» EXTRACT
┌────────

Chimps and bonobos remember friendly faces even after decades apart, study finds
CBC
When Laura Simone Lewis visited Kendall the chimpanzee for the first time in six months, she wasn't sure how he would react.
She had been working with the chimp at the North Carolina Zoo in 2015 as part of her undergraduate research on primate cognition, and they'd developed a special bond.
But, after visiting Kendall two to three times a week for about eight months, she left for a summer to study baboons in South Africa.
"I was nervous that the chimps might not remember me when I returned, but sure enough, when I returned, Kendall came right up to me," Lewis, a comparative psychologist at the University of California, Berkeley, told As It Happens host Nil Köksal.
"It seemed clear that he remembered and recognized me. He was calm and interested in me, acting just like, you know, I had never left."
Her experience isn't unusual. Lewis says plenty of people who work with primates tell similar stories. But now, she and her colleagues say they have the data that backs up what they have long suspected: chimpanzees and bonobos remember each other's faces even after spending years — or even decades — apart.
The findings were published Monday in the journal Psychological and Cognitive Sciences.
The study's authors looked at chimps and bonobos at zoos in Scotland, Japan and Belgium. The two ape species are humanity's closest living relatives. We share common ancestry, and about 99 per cent of our DNA, with them.
Participation in the study was voluntary. The apes were given access to a study room, which they could visit at their leisure. Inside was a juice dispenser facing a screen.
While they sipped their juice, the 26 primates who came in were shown images of other chimps and bonobos — some they'd never seen before, and some they formerly lived with who had either died or left the group. The scientists used eye-tracking cameras to study their reactions.
"The question was very simple. We were asking, would the apes recognize their previous group mates and would they look longer at the images of their previous group mates? And that's exactly what [we] found," Lewis said.
"Both chimpanzees and bonobos looked significantly longer at the images of their previous group mates as compared to the images of strangers."
One bonobo, Louise, honed in on images of her sister, Loretta, and nephew, Aaron — neither of whom she had seen in 26 years.
In fact, on average, the study's participants spent more time looking the apes they had close bonds with — family members, or unrelated individuals they'd had positive social relationships with — than they did looking at the other pictures.

└────────

Write out everything in the article above about chimps and bonobos remembering faces, from "While they sipped" down to "in 26 years.", without changing a word.

» MATERIAL PROVIDED
┌────────

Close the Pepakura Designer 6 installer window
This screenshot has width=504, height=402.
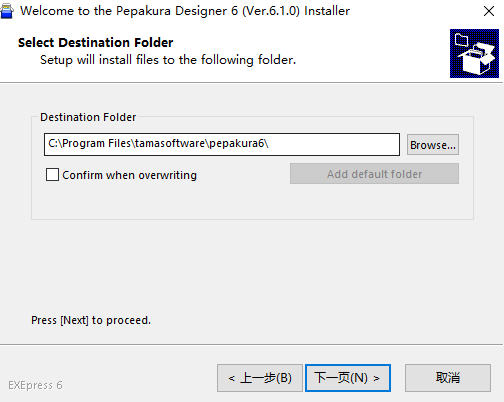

└────────

» RESPONSE TO THE EXERCISE
While they sipped their juice, the 26 primates who came in were shown images of other chimps and bonobos — some they'd never seen before, and some they formerly lived with who had either died or left the group. The scientists used eye-tracking cameras to study their reactions.
"The question was very simple. We were asking, would the apes recognize their previous group mates and would they look longer at the images of their previous group mates? And that's exactly what [we] found," Lewis said.
"Both chimpanzees and bonobos looked significantly longer at the images of their previous group mates as compared to the images of strangers."
One bonobo, Louise, honed in on images of her sister, Loretta, and nephew, Aaron — neither of whom she had seen in 26 years.